• [Document segment]:
- - - - - - -
As for the feeders- yeah, no worries. Nobody has pooped in the feed yet, but I know it is only a matter of time. The problem is they are going through some pecking order stuff, and a few are pushing the others around. I have noticed when I used a covered feeder before, that the meek birds were afraid of being that vulnerable- still happens with the waterer. But, I'll be dividing them into 2 groups soon, which should ease up some of the tension.


----------



## Wingsonfire

Your loft is almost finished and is looking nice but I will have to agree with the feeders and getting those 6 birds that you plan on flying ASAP or you may be just down to the ones that you have captive, you need to get a mentor if at all possible, I think you said you were going to join a club, they should have one or two willing to help you out??? The fist year is tough for sure and the second may not be much better with new people that have not flown before or have not had racers...


----------



## NayNay

Wingsonfire said:


> Your loft is almost finished and is looking nice but I will have to agree with the feeders and getting those 6 birds that you plan on flying ASAP or you may be just down to the ones that you have captive, you need to get a mentor if at all possible, I think you said you were going to join a club, they should have one or two willing to help you out??? The fist year is tough for sure and the second may not be much better with new people that have not flown before or have not had racers...


Yup, I do have a club to join, but it has a whopping 3 members! But, they are running a 4H program, and as soon as school is out, and I have the time- I am going to be the biggest kid in 4H-lol. Learn along with the kids.
- - - - - - -
• [Task input]:
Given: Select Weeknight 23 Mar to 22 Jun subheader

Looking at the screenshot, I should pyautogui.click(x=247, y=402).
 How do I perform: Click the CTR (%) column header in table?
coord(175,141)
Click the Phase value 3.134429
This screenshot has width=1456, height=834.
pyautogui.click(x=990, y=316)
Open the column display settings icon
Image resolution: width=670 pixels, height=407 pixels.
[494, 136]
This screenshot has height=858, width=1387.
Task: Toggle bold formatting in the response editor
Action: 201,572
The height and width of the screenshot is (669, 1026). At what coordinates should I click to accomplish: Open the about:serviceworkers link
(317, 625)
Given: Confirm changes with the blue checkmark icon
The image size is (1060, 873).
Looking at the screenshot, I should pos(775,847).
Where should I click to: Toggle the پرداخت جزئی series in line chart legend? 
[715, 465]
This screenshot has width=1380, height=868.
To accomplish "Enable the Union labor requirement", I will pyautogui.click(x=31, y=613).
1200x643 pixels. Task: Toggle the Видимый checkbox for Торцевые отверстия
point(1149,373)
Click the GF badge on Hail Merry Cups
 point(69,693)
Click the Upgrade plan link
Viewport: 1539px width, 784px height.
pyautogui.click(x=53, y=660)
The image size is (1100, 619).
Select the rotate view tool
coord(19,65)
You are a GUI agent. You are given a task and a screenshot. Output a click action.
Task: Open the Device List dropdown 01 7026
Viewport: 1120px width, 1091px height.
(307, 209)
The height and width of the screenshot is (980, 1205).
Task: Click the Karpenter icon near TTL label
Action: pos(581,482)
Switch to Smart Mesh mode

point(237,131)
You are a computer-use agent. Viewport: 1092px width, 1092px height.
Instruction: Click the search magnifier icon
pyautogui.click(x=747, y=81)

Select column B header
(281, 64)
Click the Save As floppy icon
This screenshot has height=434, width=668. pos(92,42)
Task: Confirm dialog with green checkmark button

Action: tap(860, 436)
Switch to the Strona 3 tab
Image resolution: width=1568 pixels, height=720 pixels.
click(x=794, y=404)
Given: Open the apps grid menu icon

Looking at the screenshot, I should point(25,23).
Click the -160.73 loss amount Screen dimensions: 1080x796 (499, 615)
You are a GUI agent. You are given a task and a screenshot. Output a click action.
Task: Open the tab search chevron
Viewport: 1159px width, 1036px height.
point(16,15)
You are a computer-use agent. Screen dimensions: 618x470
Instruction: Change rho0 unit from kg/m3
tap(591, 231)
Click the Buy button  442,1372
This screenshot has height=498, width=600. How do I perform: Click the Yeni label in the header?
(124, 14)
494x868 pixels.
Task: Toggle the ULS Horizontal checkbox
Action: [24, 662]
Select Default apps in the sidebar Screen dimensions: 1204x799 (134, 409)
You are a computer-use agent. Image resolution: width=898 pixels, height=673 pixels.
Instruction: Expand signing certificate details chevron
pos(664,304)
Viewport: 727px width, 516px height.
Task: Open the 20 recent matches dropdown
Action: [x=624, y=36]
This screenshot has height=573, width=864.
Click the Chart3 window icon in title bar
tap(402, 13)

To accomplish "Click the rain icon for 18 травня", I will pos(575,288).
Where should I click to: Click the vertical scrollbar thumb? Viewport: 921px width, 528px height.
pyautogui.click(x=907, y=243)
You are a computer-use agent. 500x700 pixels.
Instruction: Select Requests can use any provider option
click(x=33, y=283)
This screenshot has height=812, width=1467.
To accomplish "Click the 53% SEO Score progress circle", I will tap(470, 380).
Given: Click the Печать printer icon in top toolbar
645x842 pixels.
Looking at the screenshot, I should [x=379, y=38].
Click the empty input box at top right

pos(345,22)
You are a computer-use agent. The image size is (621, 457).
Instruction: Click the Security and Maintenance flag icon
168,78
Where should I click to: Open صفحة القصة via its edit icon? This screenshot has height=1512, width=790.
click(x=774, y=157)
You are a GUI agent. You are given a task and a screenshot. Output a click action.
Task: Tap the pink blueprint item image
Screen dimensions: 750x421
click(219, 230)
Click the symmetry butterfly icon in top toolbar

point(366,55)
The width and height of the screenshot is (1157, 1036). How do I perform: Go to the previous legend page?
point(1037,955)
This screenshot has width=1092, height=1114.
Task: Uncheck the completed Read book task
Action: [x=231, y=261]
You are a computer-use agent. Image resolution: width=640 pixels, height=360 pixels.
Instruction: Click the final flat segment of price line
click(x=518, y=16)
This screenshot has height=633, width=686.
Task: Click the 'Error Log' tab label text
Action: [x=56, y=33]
- - - - - - -
• [Set task 1]: Translate this sentence from the forum thread about the pigeon loft into Spanish: "Nobody has pooped in the feed yet, but I know it is only a matter of time."
• [Set task 2]: Render the lines of the listing from the one containing "The width and" through the end of the listing as a numbered list, omitting any blank lines.

• [Problem solution 1]: Nadie ha hecho caca en el alimento todavía, pero sé que es solo cuestión de tiempo.

• [Problem solution 2]:
1. The width and height of the screenshot is (1157, 1036). How do I perform: Go to the previous legend page?
2. point(1037,955)
3. This screenshot has width=1092, height=1114.
4. Task: Uncheck the completed Read book task
5. Action: [x=231, y=261]
6. You are a computer-use agent. Image resolution: width=640 pixels, height=360 pixels.
7. Instruction: Click the final flat segment of price line
8. click(x=518, y=16)
9. This screenshot has height=633, width=686.
10. Task: Click the 'Error Log' tab label text
11. Action: [x=56, y=33]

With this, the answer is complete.